Benedict (Baruch) de Spinoza (1632–1677) stands out as a loner among seventeenth century thinkers. He was excommunicated from the Jewish community in Amsterdam for his unorthodox ideas. After that, he had few contacts with other Jews, but because he was a Jew his Dutch acquaintances were not friendly to him.
In 1660, he moved from Amsterdam to Rijnsburg and then to Voorburg. In 1663, he wrote about Descartes’ philosophy in Renati Descartes Principiorum Philosophiae, Pars I et II. His Tractatus Theologico Politicus was published anonymously in 1670. He was then offered the chair of philosophy at Heidelberg University, in 1673, but he turned it down because he did not want to jeopardize his peace of mind.

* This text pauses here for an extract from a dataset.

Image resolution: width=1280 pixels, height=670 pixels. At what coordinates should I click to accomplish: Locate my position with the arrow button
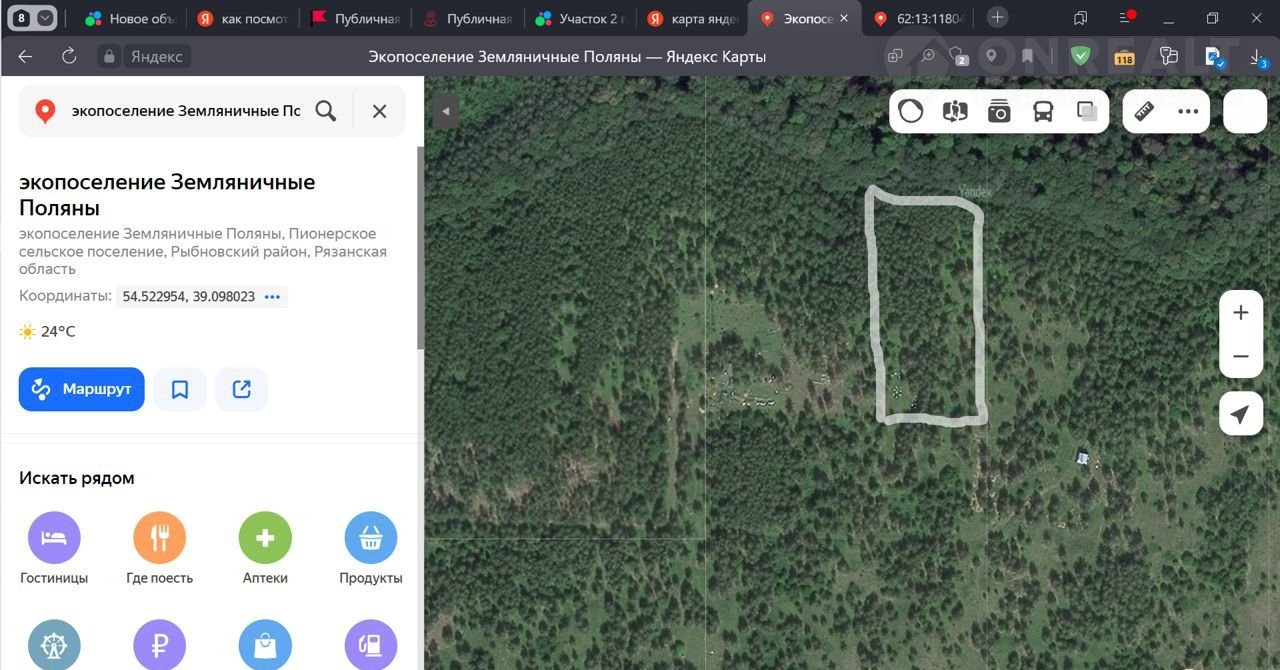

He thought that academics were constantly arguing among themselves and engaging in petty disputes and grudges. He knew Gottfried Leibniz (1646–1716) and corresponded with the Royal Society members Henry Oldenburg and Christian Huygens.
Spinoza’s Ethics (1677) was published after his death, as was his Tractatus de Intellectis Emendatione (1677). That Spinoza preferred to think on his own, with little outside influence, made his work very distinctive, but it also was part of the reason for a prolonged lack of recognition of him as a philosopher.